**TESTO DA LEGGERE:**
▼

I carabinieri di Ceglie Messapica hanno tratto in arresto su ordine di carcerazione per cumulo di pene, Mario Masciali, 30 anni, bracciante agricolo del posto. L’uomo dovrà espiare quattro anni, quattro mesi e tre giorni di reclusione, dopo condanne definitive per resistenza a pubblico ufficiale, ricettazione, furto aggravato e porto di armi o oggetti atti ad offendere. I fatti riguardano un cumulo di pene inflitte in relazione al reato di porto d’armi o oggetti atti a offendere commesso nel maggio del 2013, quando nell’ambito di un controllo è stato trovato in possesso di un coltello a serramanico. Nell’aprile del 2014, è stato indagato per il furto di un’auto rubata a Ceglie Messapica. Nell’ottobre del 2016 poi, è stato fermato a bordo di un veicolo con il quale aveva effettuato alcune manovre al fine di eludere il controllo dei Carabinieri.

▲

**ATTIVITÀ DA SVOLGERE:**
(1) Secondo l'articolo sull'arresto, quale pena detentiva dovrà espiare l'uomo?
(2) Duplica fedelmente il passo dell'articolo sull'arresto che inizia con "I carabinieri di" e termina con "controllo dei Carabinieri.".
(3) Prosegui l'articolo sull'arresto oltre l'ultima frase riportata.
I record costituiscono materiale a sé stante, distinto dall'articolo sull'arresto.

**DATI DI ORIGINE:**
▼

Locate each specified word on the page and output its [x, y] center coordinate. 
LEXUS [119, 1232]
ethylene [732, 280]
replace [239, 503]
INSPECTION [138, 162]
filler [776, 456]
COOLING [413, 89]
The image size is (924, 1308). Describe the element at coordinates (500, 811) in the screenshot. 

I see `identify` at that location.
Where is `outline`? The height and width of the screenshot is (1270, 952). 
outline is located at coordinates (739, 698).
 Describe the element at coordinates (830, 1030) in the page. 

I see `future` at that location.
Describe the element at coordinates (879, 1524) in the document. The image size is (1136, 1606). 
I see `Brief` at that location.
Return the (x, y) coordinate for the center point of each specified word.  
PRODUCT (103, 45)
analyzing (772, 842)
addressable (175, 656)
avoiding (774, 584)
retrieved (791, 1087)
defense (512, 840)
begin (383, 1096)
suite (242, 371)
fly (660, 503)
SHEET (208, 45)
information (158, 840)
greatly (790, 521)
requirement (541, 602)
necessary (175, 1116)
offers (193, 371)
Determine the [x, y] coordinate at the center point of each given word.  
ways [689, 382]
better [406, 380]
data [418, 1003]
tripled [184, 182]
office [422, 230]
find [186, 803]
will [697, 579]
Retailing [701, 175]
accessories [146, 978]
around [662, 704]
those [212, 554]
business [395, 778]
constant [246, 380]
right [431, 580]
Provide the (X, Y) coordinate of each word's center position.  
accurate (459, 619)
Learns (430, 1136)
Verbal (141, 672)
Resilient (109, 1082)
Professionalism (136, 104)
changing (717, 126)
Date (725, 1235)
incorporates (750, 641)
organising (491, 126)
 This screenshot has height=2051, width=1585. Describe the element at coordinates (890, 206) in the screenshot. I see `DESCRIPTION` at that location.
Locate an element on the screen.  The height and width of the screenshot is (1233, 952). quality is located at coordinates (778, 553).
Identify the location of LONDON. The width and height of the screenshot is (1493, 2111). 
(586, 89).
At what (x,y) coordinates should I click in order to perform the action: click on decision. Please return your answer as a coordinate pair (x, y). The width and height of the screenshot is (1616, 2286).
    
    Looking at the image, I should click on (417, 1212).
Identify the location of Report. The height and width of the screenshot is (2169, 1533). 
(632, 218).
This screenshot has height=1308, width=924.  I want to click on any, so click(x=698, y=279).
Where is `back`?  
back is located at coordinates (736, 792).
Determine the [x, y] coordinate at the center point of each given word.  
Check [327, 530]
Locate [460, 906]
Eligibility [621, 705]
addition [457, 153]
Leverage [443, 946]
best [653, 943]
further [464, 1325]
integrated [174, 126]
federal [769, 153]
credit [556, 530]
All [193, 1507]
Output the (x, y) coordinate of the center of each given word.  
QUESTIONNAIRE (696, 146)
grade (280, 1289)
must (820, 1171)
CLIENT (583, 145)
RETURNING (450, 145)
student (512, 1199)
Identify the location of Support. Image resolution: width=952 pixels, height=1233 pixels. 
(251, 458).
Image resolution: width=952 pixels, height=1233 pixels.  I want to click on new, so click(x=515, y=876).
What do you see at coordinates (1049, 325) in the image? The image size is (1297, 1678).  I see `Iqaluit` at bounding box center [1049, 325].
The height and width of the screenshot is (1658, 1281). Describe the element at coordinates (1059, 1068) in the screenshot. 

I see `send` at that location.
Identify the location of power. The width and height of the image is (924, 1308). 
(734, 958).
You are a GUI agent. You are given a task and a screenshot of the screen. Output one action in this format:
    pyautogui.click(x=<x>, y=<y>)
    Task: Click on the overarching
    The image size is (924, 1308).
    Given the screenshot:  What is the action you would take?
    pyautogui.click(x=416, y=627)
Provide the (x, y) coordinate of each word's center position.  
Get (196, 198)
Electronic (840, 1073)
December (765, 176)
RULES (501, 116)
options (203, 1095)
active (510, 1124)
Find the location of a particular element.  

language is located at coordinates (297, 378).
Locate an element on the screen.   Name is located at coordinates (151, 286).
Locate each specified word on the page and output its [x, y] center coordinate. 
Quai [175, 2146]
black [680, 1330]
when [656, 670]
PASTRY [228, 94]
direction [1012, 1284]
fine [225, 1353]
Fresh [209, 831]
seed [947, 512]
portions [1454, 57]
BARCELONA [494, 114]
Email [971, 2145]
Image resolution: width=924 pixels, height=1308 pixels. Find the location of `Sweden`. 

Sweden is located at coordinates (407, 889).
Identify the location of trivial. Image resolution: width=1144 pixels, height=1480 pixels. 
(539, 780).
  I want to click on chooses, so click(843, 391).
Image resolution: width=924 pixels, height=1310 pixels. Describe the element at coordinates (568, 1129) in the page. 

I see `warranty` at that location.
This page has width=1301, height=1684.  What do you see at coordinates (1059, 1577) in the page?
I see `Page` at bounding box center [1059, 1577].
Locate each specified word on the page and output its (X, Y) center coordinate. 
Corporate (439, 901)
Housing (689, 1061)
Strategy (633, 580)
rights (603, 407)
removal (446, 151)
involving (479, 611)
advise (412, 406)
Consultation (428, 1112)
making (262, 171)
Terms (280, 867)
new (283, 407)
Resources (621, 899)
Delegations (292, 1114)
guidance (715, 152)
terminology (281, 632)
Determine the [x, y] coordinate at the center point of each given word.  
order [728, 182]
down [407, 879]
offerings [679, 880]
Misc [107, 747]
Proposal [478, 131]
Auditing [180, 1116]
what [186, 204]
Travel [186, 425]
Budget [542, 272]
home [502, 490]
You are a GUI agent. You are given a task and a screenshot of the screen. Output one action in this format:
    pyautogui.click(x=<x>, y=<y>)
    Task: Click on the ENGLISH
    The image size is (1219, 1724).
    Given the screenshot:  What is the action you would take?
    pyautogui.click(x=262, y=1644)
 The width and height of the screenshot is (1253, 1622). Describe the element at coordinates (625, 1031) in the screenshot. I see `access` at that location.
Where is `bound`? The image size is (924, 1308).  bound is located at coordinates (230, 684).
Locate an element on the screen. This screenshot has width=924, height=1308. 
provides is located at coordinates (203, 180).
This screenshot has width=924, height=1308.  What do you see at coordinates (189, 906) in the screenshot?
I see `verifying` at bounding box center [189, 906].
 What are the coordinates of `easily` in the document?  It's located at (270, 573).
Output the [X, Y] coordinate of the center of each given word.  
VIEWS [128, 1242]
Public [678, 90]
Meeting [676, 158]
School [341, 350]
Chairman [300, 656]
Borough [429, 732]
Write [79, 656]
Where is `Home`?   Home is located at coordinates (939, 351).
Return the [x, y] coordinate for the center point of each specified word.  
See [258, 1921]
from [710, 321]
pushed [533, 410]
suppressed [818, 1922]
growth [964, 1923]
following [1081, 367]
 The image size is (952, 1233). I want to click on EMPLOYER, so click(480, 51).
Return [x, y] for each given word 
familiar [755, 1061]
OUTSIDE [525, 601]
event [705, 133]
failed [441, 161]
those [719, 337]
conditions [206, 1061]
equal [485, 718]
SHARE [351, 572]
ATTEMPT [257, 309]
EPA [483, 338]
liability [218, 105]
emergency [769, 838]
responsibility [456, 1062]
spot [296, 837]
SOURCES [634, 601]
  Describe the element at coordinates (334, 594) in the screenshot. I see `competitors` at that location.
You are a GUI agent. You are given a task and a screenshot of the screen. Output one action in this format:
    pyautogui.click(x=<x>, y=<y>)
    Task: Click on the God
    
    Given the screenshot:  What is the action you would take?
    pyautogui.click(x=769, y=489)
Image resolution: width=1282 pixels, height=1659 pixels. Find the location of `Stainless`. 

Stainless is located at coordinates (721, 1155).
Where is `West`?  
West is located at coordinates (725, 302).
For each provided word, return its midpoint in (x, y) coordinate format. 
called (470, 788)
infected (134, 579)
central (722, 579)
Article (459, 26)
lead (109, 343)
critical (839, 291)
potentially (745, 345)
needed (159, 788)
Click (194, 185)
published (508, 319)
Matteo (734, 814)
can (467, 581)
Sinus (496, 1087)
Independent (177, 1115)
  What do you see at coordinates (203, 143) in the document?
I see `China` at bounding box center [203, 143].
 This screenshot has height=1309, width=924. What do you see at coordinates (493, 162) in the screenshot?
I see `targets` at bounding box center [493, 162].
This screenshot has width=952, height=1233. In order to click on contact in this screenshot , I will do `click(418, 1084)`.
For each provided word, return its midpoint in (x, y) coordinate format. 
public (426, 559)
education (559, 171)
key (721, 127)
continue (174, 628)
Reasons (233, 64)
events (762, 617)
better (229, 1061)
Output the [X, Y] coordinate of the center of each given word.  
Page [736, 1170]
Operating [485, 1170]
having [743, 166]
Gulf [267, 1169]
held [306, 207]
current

▲

**SOLUZIONI:**
(1) Quattro anni, quattro mesi e tre giorni di reclusione.

(2)
I carabinieri di Ceglie Messapica hanno tratto in arresto su ordine di carcerazione per cumulo di pene, Mario Masciali, 30 anni, bracciante agricolo del posto. L’uomo dovrà espiare quattro anni, quattro mesi e tre giorni di reclusione, dopo condanne definitive per resistenza a pubblico ufficiale, ricettazione, furto aggravato e porto di armi o oggetti atti ad offendere. I fatti riguardano un cumulo di pene inflitte in relazione al reato di porto d’armi o oggetti atti a offendere commesso nel maggio del 2013, quando nell’ambito di un controllo è stato trovato in possesso di un coltello a serramanico. Nell’aprile del 2014, è stato indagato per il furto di un’auto rubata a Ceglie Messapica. Nell’ottobre del 2016 poi, è stato fermato a bordo di un veicolo con il quale aveva effettuato alcune manovre al fine di eludere il controllo dei Carabinieri.

(3)
In auto c’erano altre persone e sono stati rinvenuti oggetti e grimaldelli finalizzati allo scasso. Ulteriori verifiche hanno inoltre accertato che le targhe apposte sul veicolo appartenevano ad altra auto, mentre il mezzo era oggetto di furto perpetrato ad Aradeo il 20 luglio del 2016. Nel corso della successiva perquisizione domiciliare, è stata trovata una Fiat Uno di colore bianco, priva di targhe e con pezzi mancanti di carrozzeria, meccanica e tappezzeria, risultata anche questa oggetto di furto. L’uomo è stato condotto nella casa circondariale di Brindisi.